Work to be completed:
Omit the images. Copy each entry word for word.

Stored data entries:
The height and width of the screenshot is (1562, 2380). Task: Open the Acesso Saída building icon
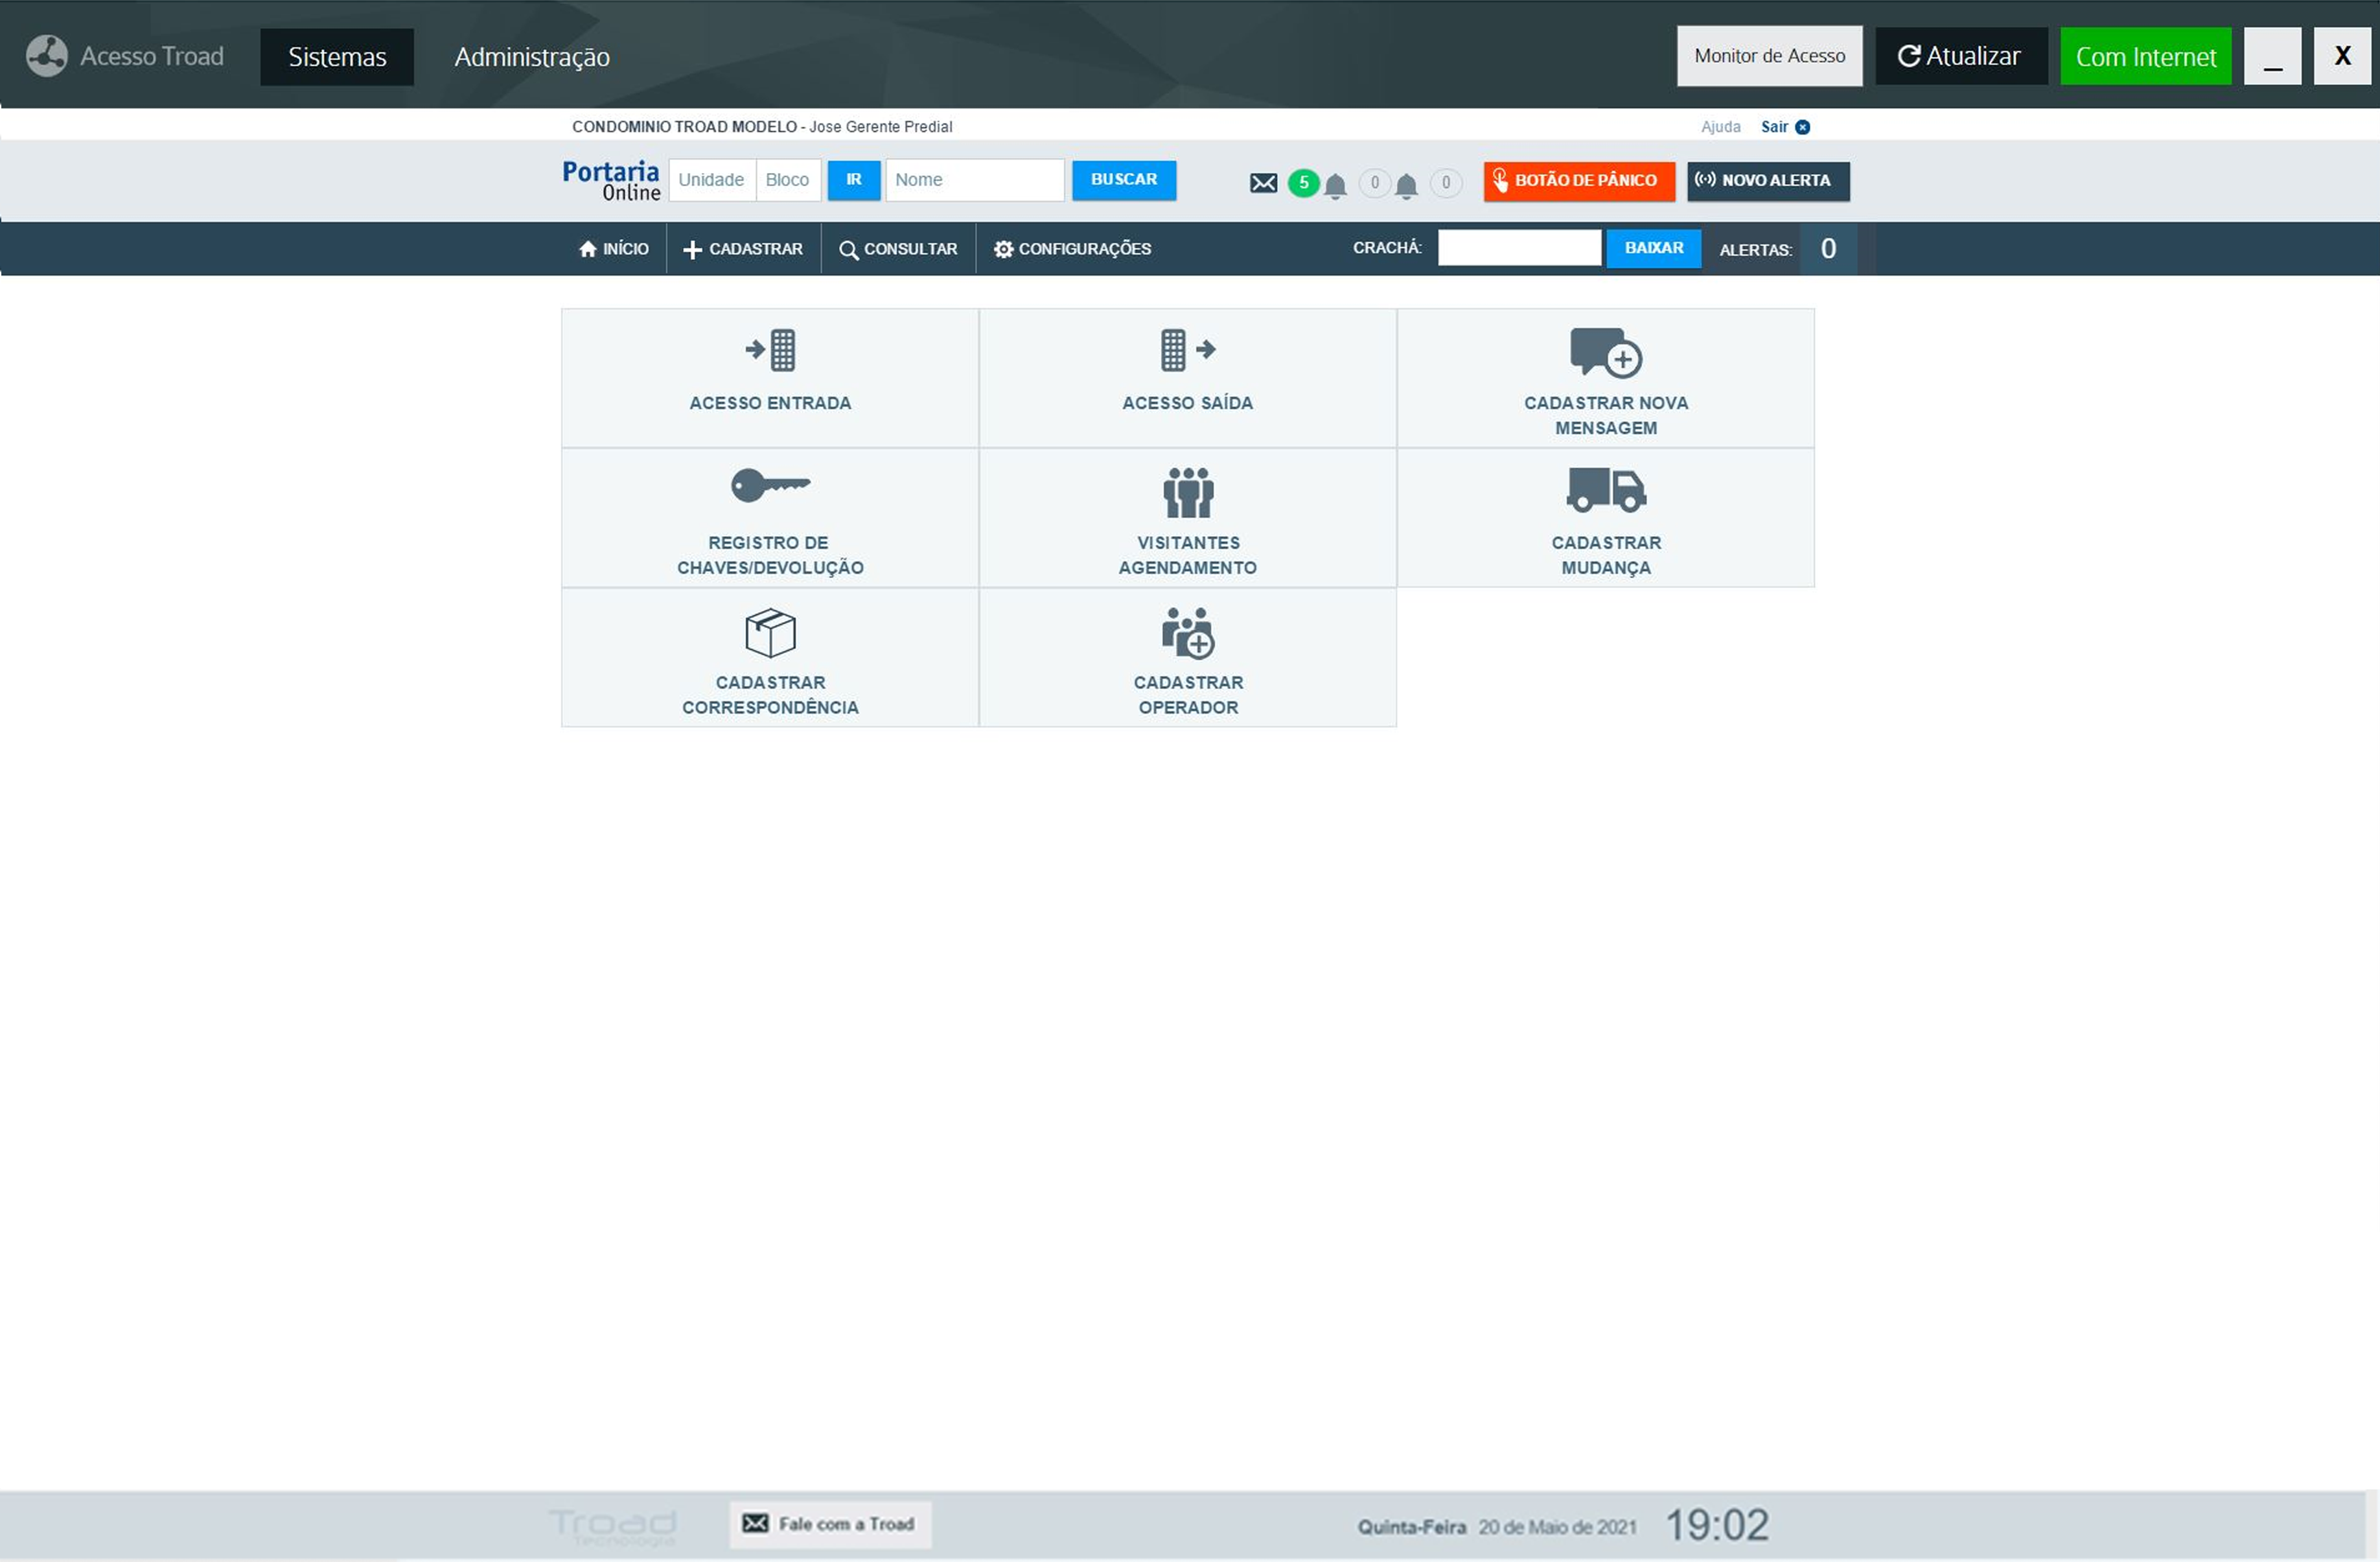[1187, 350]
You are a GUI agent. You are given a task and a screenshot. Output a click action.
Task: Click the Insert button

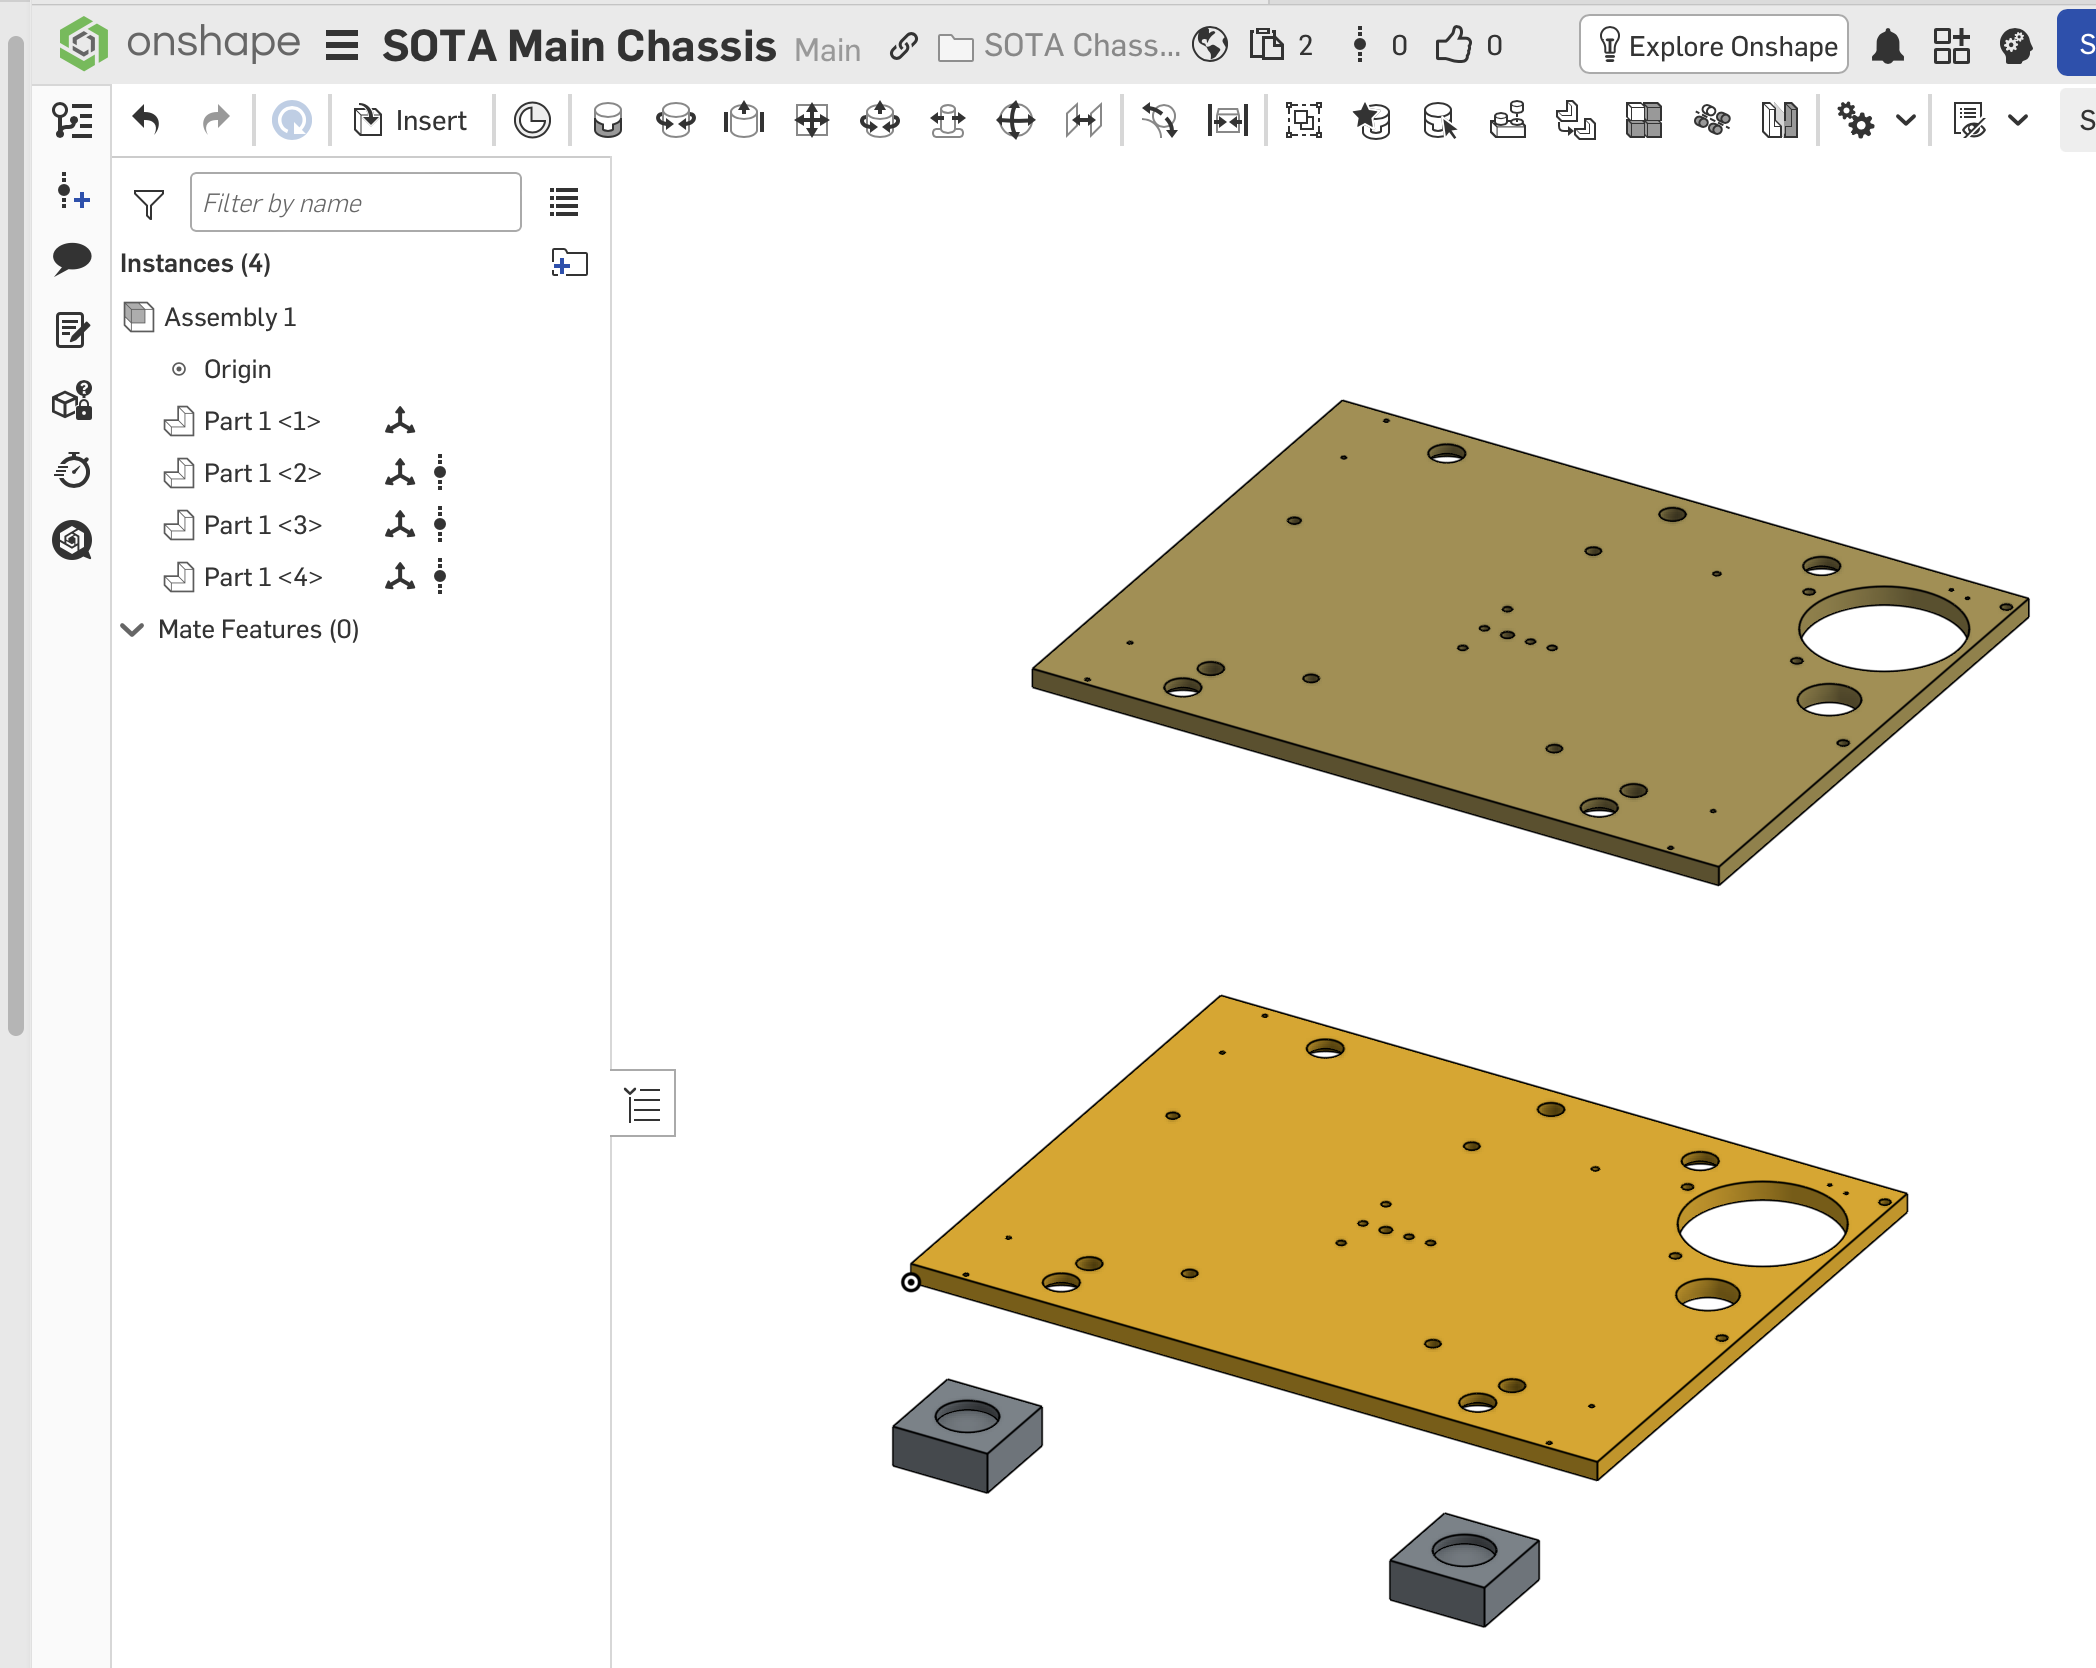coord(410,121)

Response for this exercise:
The height and width of the screenshot is (1562, 2380). Task: Open the Acesso Saída building icon
[1187, 350]
You are a GUI agent. You are given a task and a screenshot. Output a click action.
Task: Click the Insert button

coord(410,121)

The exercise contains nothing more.